Customer Relationship Management Value Assessment

May 21, 20048 mins
CSO and CISOData and Information Security

By Mitch Rosenbleeth,Tom SnarrCorrie DeCamp


Companies across virtually every industry sector in the United States have been cutting costs aggressively over the past three years to stabilize and grow profits in a tough economy. After years of “cutting” their way to prosperity, many companies are now re-focusing on top-line revenue growth to create shareholder value – a strategy that is highly in line with conventional wisdom, since a 1 percent increase in price often has a greater impact on the bottom line than a 10 percent decrease in cost. However, growing revenues profitably has never been as straightforward as taking dollars out of the cost structure. To achieve this, companies have launched a variety of growth initiatives: improving the customer experience; implementing up-selling and cross-selling efforts through call centers; increasing customer touch points through direct and telemarketing channels; improving sales force efficiencies; speeding new product introductions. Unfortunately, few of these initiatives have made a meaningful and sustainable contribution to ongoing revenues. Implementing a customer strategy and making significant strategic change is more difficult than most believe.

Many companies have turned to Customer Relationship Management (CRM) solutions to solve such problems. CRM can be a powerful tool to understand customer needs and help derive additional value from customers. Developing the right customer strategy, aligning your organization to serve your customers, and establishing the supporting processes and tools for the strategy are all integral components of CRM. The promise of value creation through improved customer alignment and strategy plays out in enhanced capabilities in a variety of areas across the organization: 1) Improved customer acquisition and targeting enables extended reach and coverage, improved hit rates, funneling performance, and improved price realization. 2) Enhanced sales force efficiency can mean streamlined sales processes to achieve more transactions per salesperson.

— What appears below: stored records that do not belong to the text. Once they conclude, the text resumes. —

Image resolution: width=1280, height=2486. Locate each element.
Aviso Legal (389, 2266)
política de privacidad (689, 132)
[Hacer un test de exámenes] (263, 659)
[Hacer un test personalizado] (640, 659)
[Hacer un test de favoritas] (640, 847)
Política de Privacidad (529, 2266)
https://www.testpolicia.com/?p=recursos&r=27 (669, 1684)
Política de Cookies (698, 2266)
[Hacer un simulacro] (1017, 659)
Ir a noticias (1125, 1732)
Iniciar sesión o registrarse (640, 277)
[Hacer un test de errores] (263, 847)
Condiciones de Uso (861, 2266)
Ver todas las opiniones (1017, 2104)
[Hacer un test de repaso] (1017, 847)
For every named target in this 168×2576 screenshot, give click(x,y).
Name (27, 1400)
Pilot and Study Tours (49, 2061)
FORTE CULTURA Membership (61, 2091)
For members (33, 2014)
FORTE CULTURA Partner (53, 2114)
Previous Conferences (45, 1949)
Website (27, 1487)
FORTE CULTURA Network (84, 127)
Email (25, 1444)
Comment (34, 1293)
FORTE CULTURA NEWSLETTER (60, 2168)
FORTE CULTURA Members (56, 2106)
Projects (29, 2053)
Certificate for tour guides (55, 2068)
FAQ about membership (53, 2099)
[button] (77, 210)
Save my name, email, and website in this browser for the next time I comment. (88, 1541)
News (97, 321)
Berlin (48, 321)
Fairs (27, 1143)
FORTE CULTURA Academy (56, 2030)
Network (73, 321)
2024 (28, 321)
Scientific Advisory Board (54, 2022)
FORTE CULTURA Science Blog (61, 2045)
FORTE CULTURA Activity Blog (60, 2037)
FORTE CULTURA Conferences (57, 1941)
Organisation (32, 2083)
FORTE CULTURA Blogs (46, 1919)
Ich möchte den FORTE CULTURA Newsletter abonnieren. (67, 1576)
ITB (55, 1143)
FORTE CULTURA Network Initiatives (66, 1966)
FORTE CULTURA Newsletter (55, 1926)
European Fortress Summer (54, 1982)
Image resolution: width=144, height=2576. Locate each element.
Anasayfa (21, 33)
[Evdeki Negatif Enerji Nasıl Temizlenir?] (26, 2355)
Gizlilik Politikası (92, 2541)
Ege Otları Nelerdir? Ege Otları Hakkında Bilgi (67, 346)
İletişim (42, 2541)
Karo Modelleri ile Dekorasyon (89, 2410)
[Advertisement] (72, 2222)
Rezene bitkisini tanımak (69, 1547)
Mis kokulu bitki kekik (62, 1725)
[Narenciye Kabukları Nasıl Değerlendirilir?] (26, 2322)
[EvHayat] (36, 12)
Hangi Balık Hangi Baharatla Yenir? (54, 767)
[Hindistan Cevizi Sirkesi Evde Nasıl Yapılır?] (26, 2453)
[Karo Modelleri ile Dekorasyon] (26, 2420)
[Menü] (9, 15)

3) Improved customer loyalty leads to greater retention of existing customers, reduction in support costs, and improvement in overall share of wallet through cross-selling and upselling.

The Challenge

However, as many companies have learned, CRM is not a magic bullet. Managers who started out viewing CRM initiatives as the answer to all their problems are now bemoaning the ongoing cost and lack of useful functionality of their CRM solutions. Many CRM initiatives fail, and they generally fail for a predictable set of reasons:

  • Relying on CRM when it is not the right tool for the job. Many companies commit to CRM solutions when in fact there are more appropriate tools to address the problem at hand. For instance, if you’re trying to solve an acquisition or loyalty problem, you may be better off using an analytic tool and your existing data, rather than investing in a CRM tool that is not appropriate to the task. CRM is be a tremendously powerful tool when asked to perform the tasks it was designed to perform, but there are limits to its capabilities, and managers should understand exactly what CRM can and cannot do before committing to a major initiative.
  • Counting on the software alone to produce value, rather than using the technology solution to support a sound, market-driven strategy. The lessons of spectacular ERP failures, under-utilized existing analytic capabilities, and countless other alphabet-soup initiatives have time and again demonstrated the perils of the technology tail wagging the business dog.
  • Counting on a CRM package to deliver results “out-of-the-box.” Perhaps out of fear of creating a configuration incompatible with future upgrades (another old ERP lesson), companies rarely commit the necessary effort or expense to fine-tune their implementations to capture the greatest value from the significant investments they make in their CRM solutions.
  • Neglecting to integrate CRM throughout the business processes (sometimes halting a CRM implementation or declaring early success just to stop the bleeding. What’s more, companies often inadvertently lock-in inefficient practices through their CRM implementations.
  • Failing to segment customer data effectively – that is, seeking a “360 degree view” of the customer, when the majority of the benefit may stem from just a small portion of the data collected. In fact, collecting too much data is not only costly and burdensome; it can cause a company to lose focus on what’s really important in realizing value from customers.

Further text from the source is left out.